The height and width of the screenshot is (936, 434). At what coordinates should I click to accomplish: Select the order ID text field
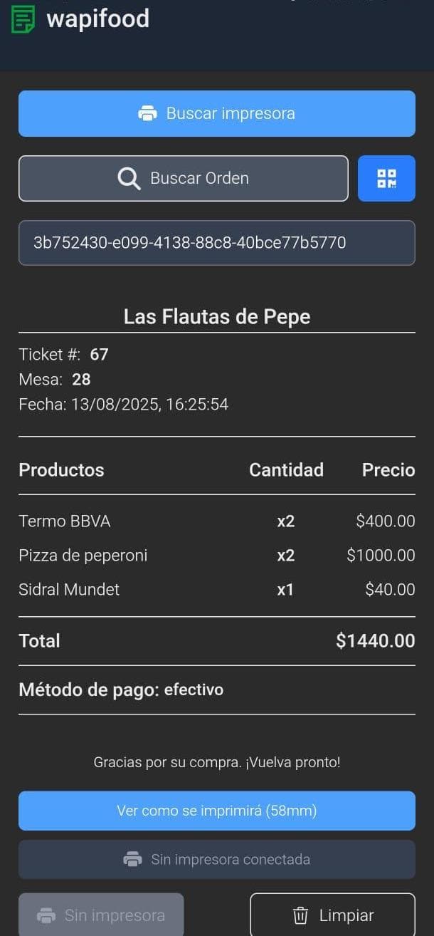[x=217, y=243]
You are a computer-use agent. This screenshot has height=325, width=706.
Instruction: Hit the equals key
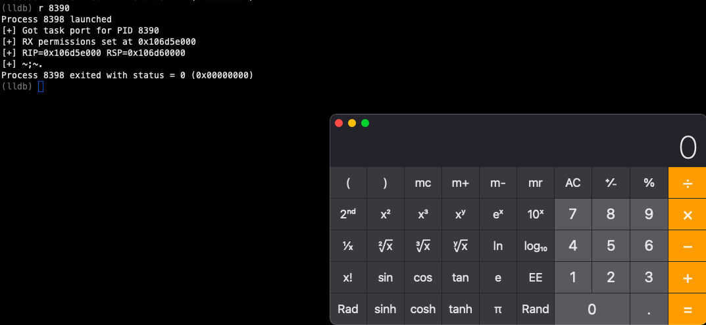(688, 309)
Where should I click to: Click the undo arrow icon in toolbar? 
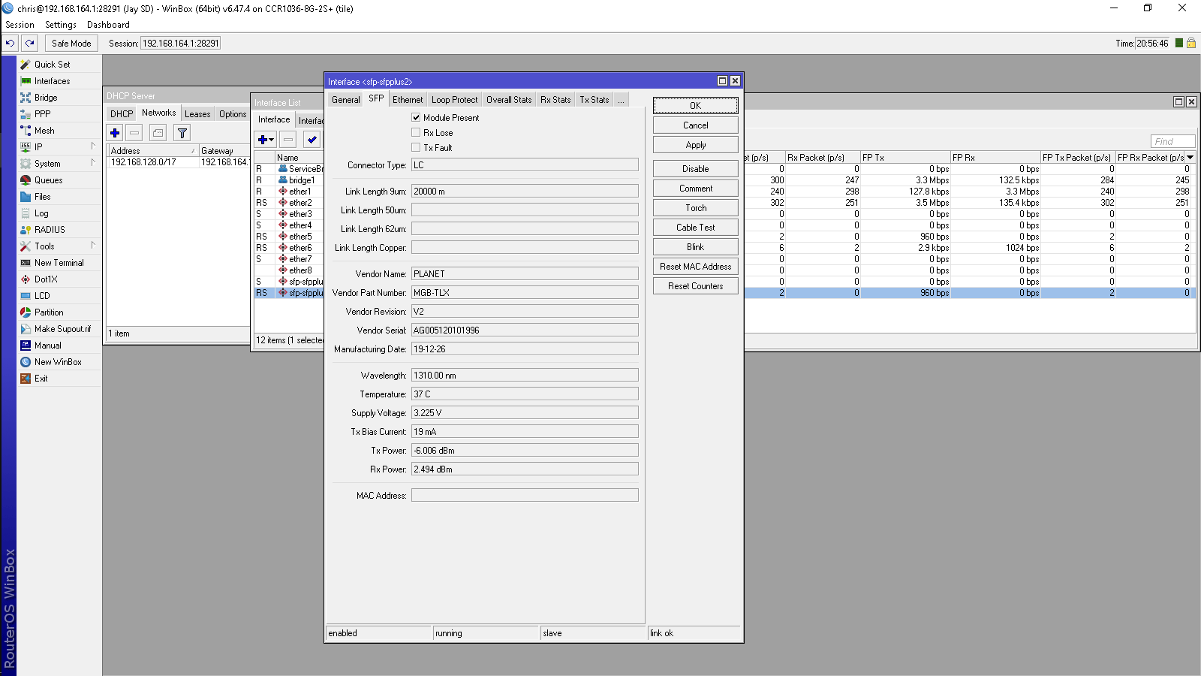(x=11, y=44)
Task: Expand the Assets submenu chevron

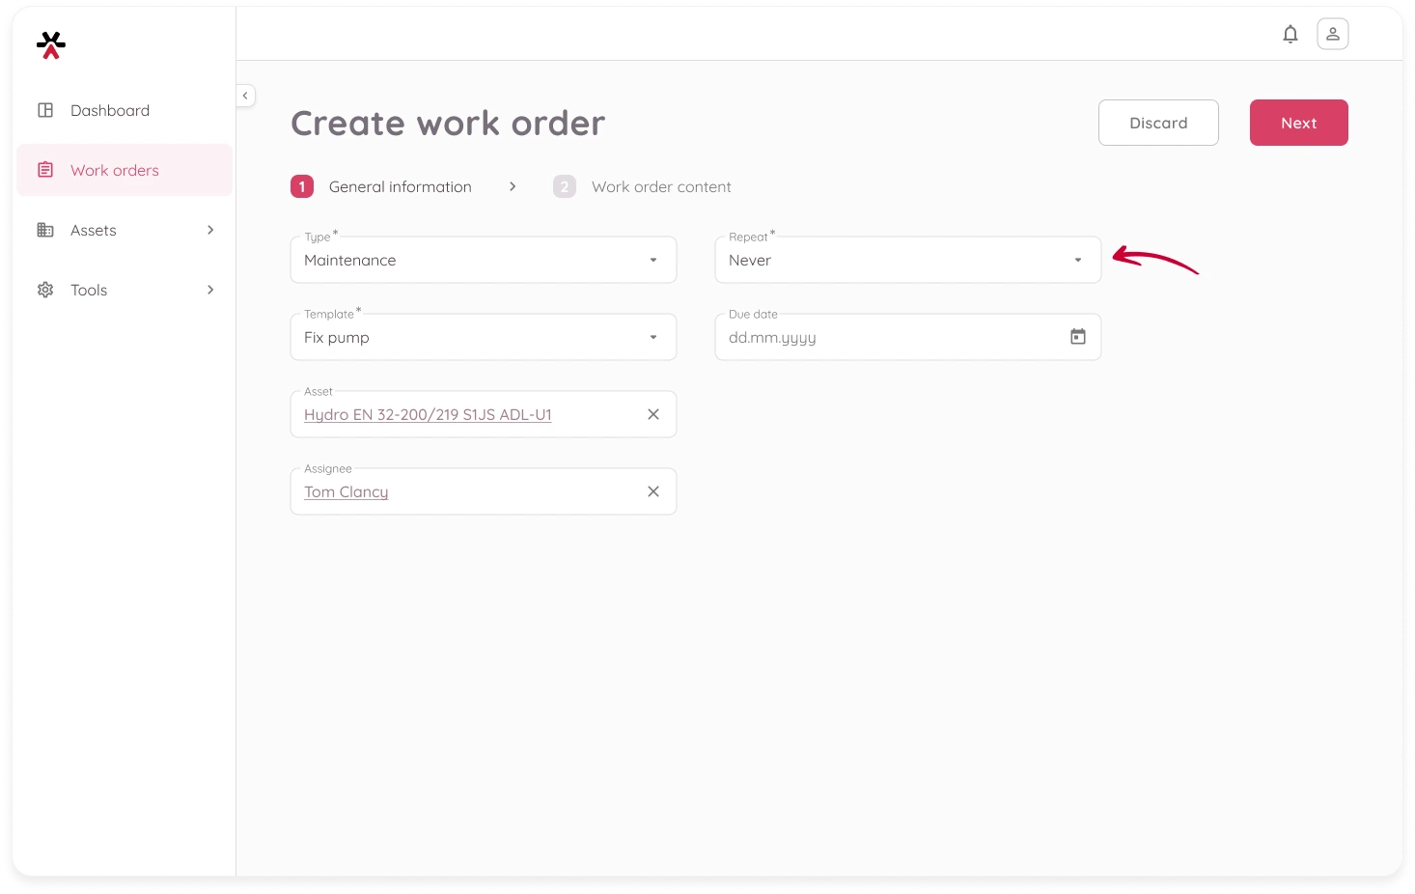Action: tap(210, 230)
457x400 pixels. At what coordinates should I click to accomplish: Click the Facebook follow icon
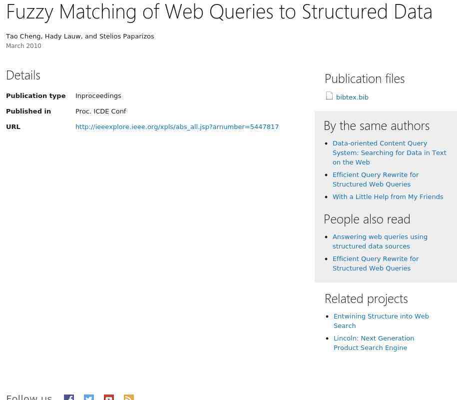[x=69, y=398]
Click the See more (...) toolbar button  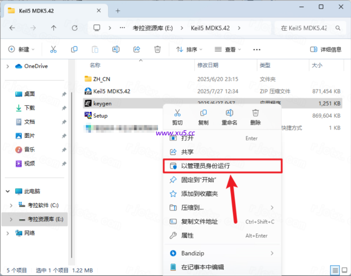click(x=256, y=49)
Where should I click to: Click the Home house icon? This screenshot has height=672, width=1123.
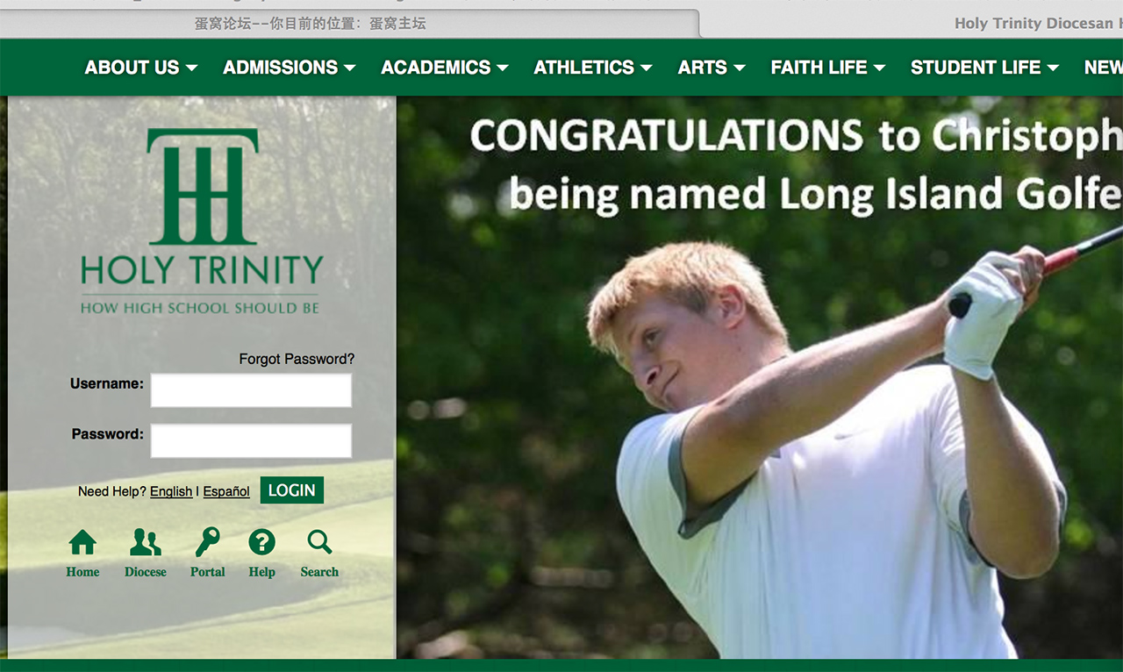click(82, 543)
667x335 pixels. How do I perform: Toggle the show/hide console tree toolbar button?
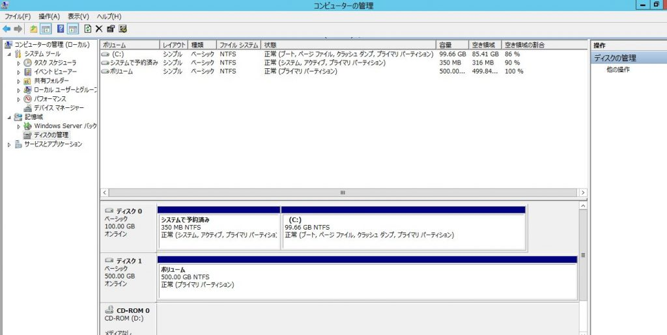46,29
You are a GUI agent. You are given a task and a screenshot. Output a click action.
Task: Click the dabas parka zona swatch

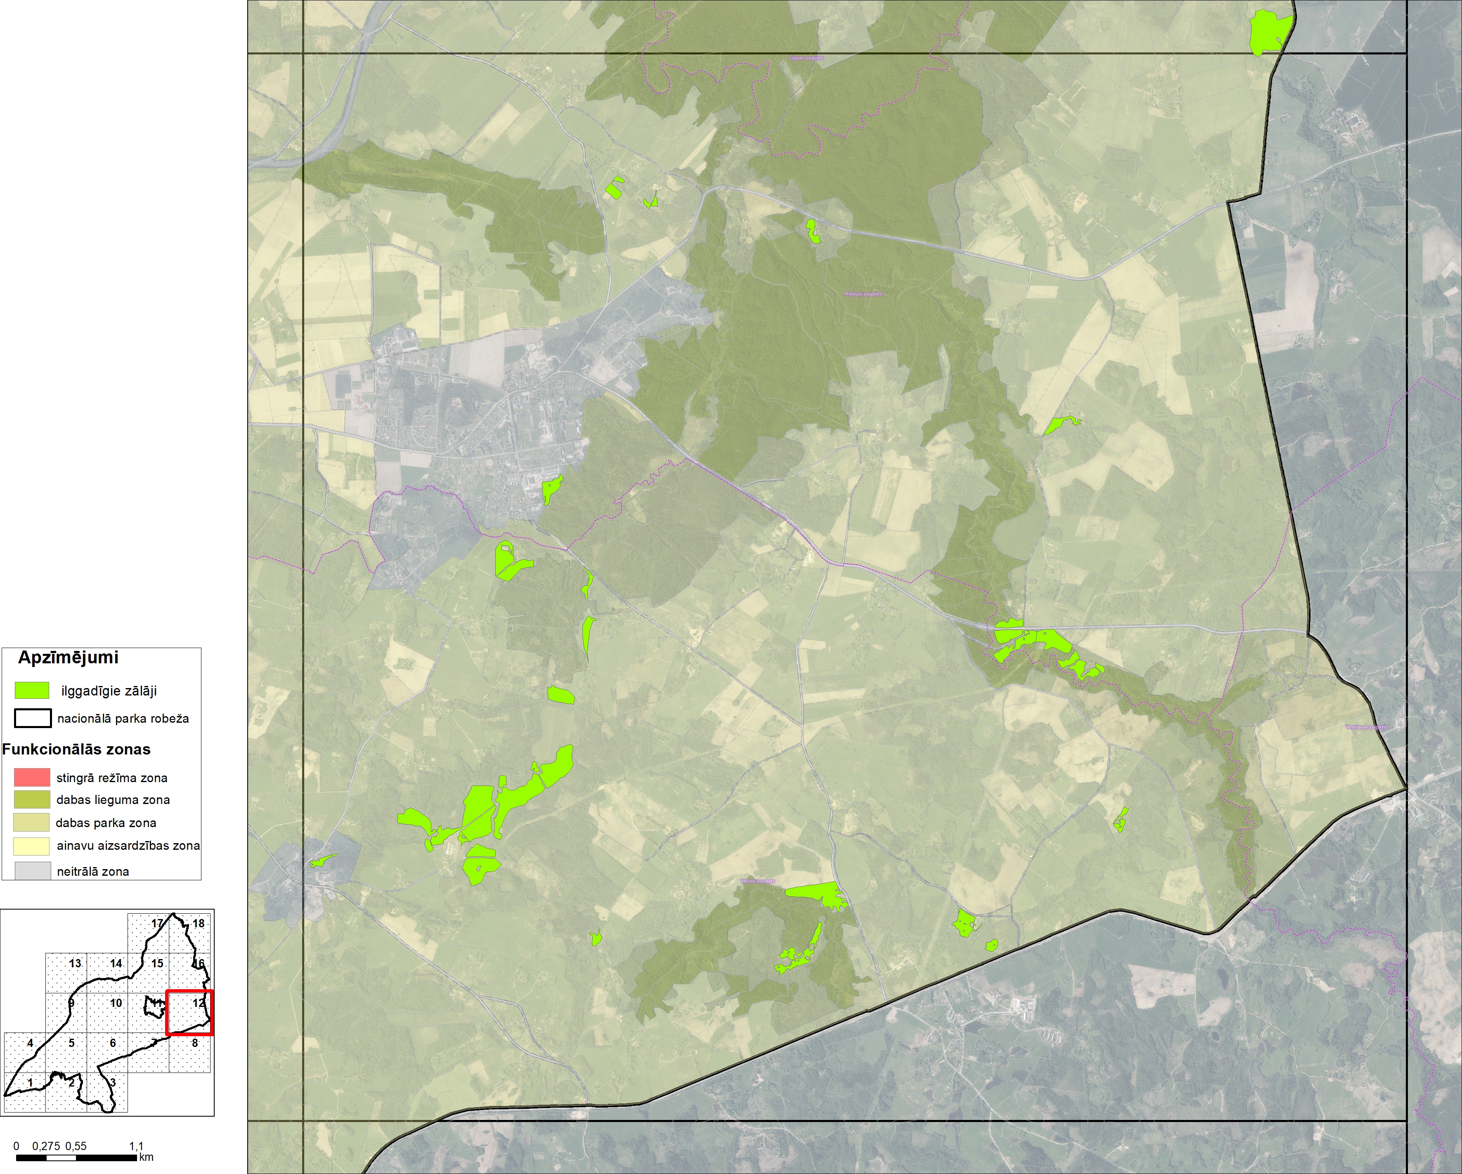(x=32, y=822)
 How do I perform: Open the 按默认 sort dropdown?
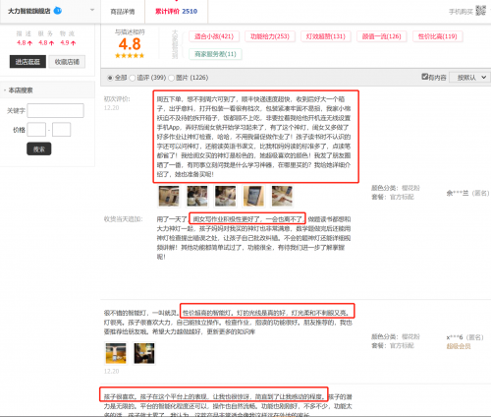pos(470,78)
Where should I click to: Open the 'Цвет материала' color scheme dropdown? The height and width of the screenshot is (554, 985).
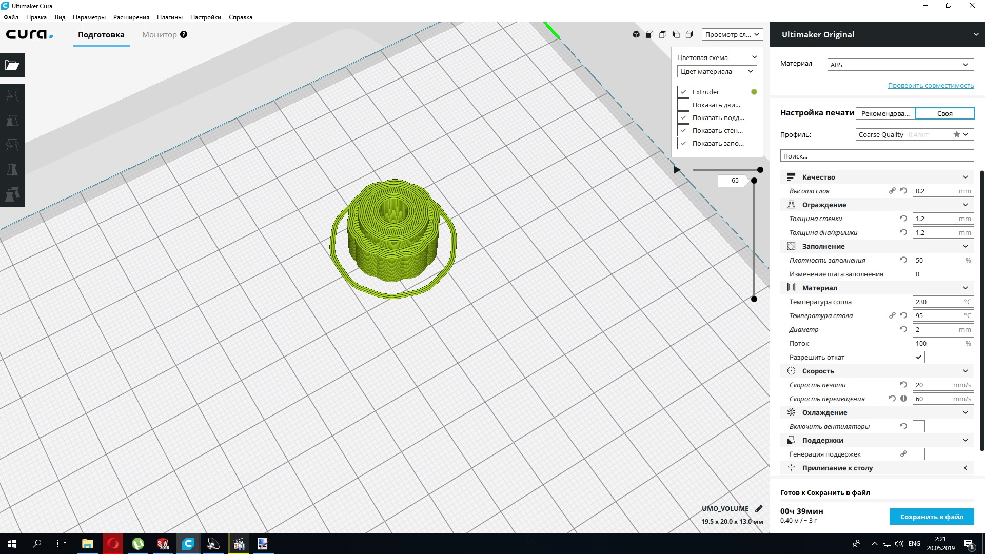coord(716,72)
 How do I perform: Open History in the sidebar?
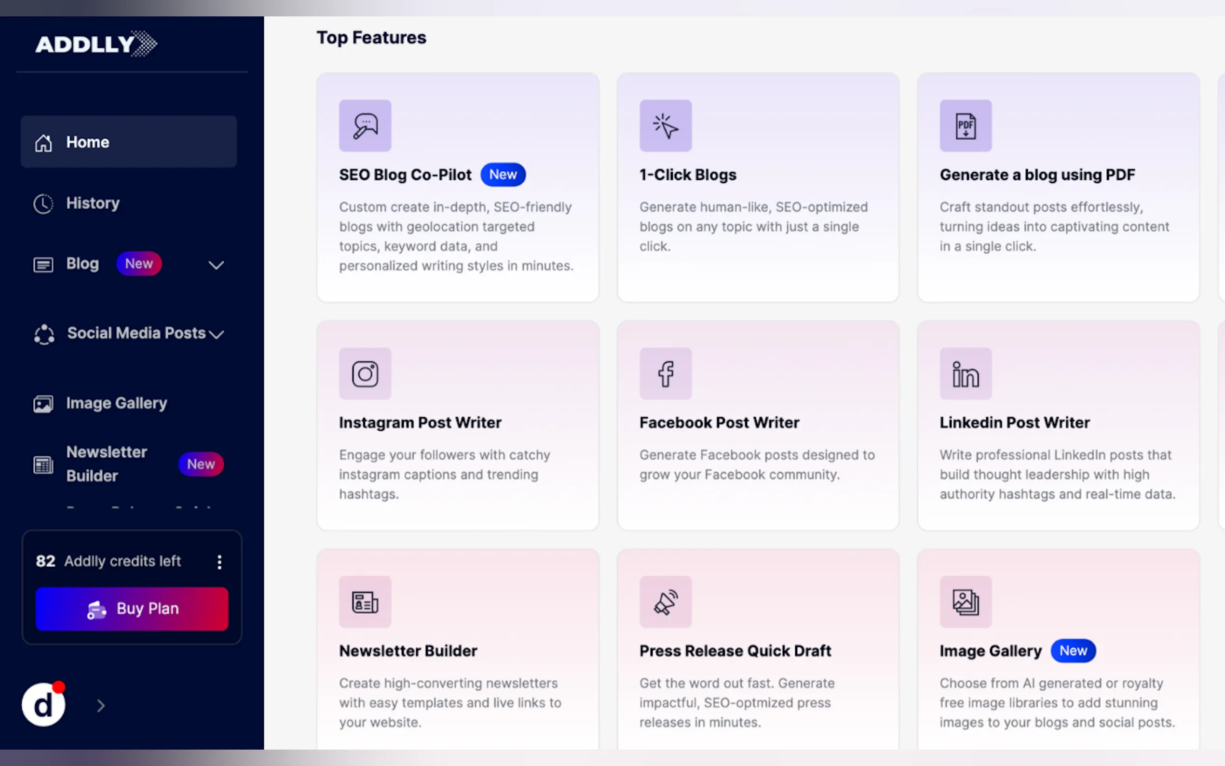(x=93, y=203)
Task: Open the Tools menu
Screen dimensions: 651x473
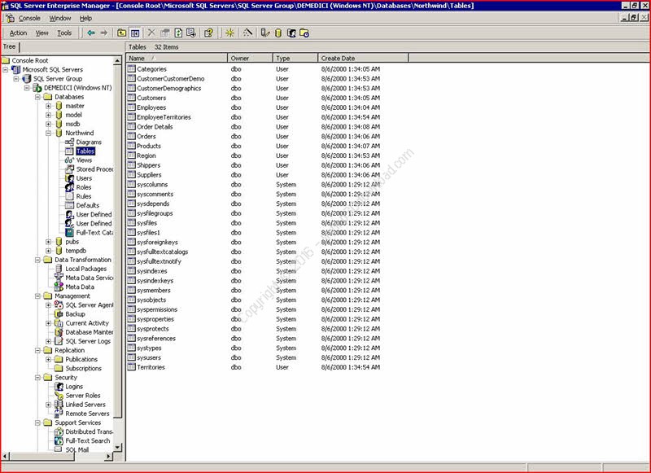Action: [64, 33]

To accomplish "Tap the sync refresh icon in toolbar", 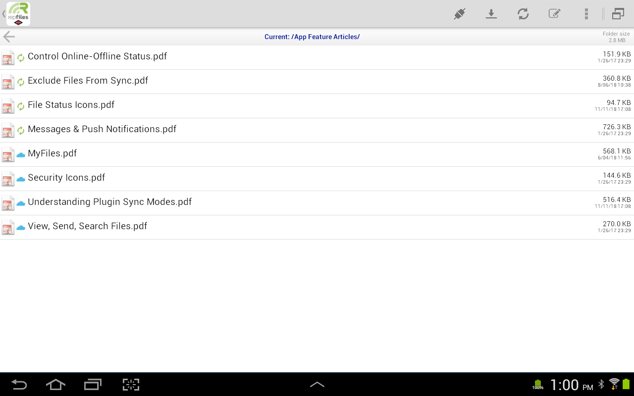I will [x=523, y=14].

....................

◆ Exercise aim:
Rewrite everything from the line containing "Where should I click to: Click the Home" down to the line containing "(x=32, y=822)", changing "console tree" to "navigation pane" and keeping all else the same. Leave the pictures out.

◆ Task output:
Where should I click to: Click the Home house icon? This screenshot has height=672, width=1123.
click(82, 543)
667x335 pixels. How do I perform: Toggle the show/hide navigation pane toolbar button?
46,29
You are a GUI agent. You are given a task and a screenshot. Output a click action.
Task: Click the dabas parka zona swatch

(x=32, y=822)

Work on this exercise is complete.